The Act differentiates between processors and controllers—mirroring the language and meaning used in the EU’s General Data Protection Regulation (GDPR). The Act prohibits controllers (e.g., the entities making decisions regarding how data is processed) from knowingly using facial recognition technology to collect facial recognition data unless the controller obtains affirmative consent from the consumer and provides the consumer with proper notice.

The Act prohibits covered entities from using facial recognition technology to discriminate against consumers, repurposing facial recognition data for a purpose that is different from those disclosed to the consumer, sharing the data with an unaffiliated third party without affirmative consent that is separate from the affirmative consent required for initial collection of facial recognition data, and conditioning service on consent by a consumer when the use of facial recognition technology is not necessary for that service.

The Act also seeks to reduce possible bias in facial recognition technology, requiring covered entities to engage in meaningful human review before making any final decision based on the output of facial recognition technology that may result in foreseeable, material “harm” to a consumer or may be unexpected or “highly offensive” to a consumer. Relatedly, if an entity makes a facial recognition technology available as an online service, that entity must allow an independent third party to conduct tests of the technology for accuracy and bias.

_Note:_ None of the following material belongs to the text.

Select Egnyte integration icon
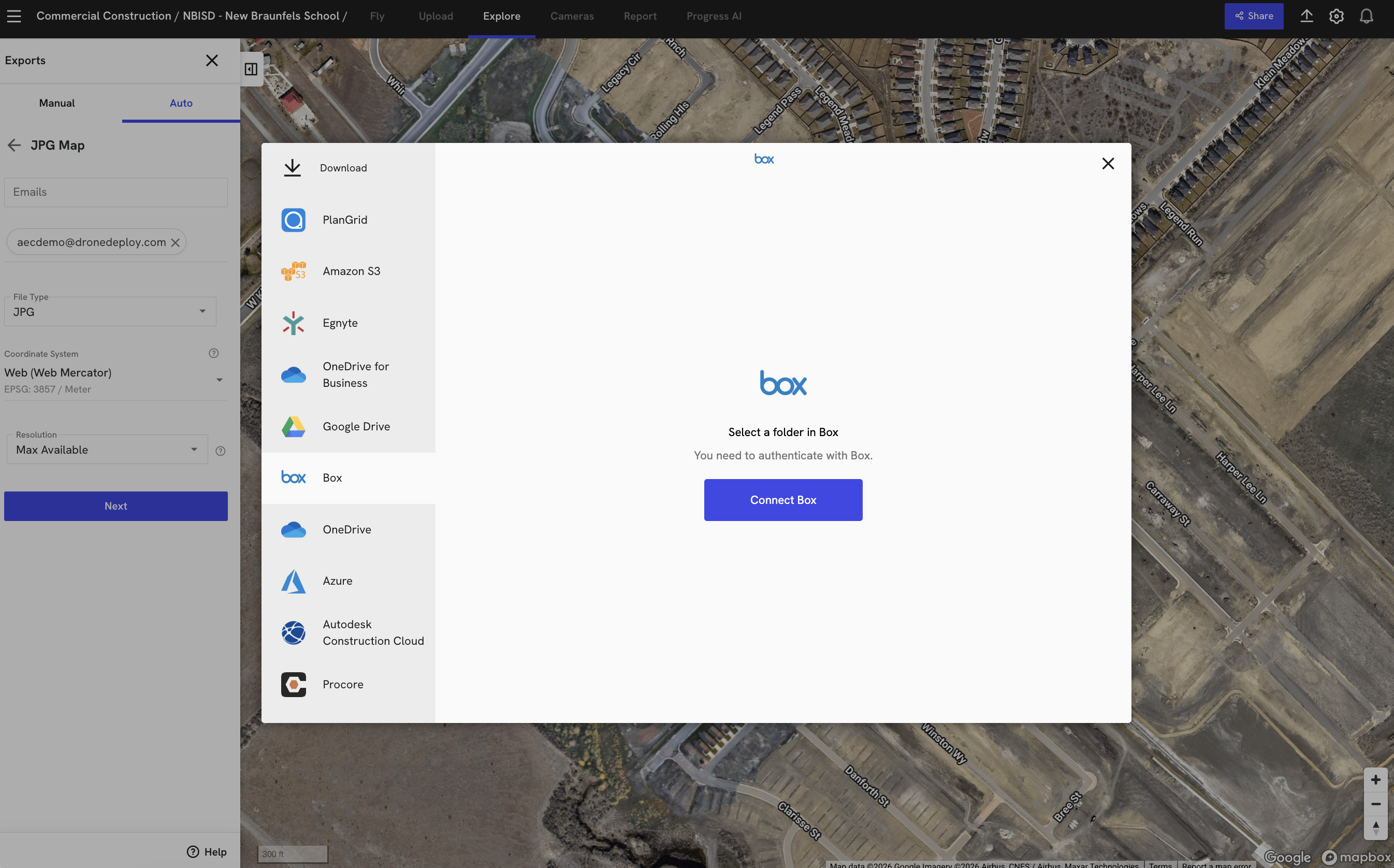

The Act contains two exceptions: for either “security applications” or a list of delineated acceptable uses. Federal, state, and local governments are exempt, along with law enforcement, national security, and intelligence agencies. There is no private right of action under the Act. Instead, violations of the Act may be enforced by the FTC or the States’ Attorneys General.

The Act expressly states that it does not preempt or affect any current state statute or regulations, except to the extent that the state statute or regulation is inconsistent with the Act. It does not appear that the Act will preempt stricter state laws that regulate facial recognition technology, which include the laws in Illinois, Texas, and Washington (Illinois Biometric Information Privacy Act (BIPA) (740 ILCS 14/1), Tex. Bus. & Com. § 503.001, and Wash. Rev. Code § 19.375.010)). In addition to the existing state, proposed state laws are pending in Massachusetts, New York, Delaware, Alaska, Michigan, and Washington. These proposed laws seek to regulate the collection of biometric information, which for many includes the collection of face images and faceprints. While some state legislation is substantially consistent with the Act, others go beyond the Act to impose stricter requirements on par with BIPA.

TIP: Companies that use facial recognition technology should understand their notice and consent practices around the facial recognition data and carefully monitor the developing federal and state law.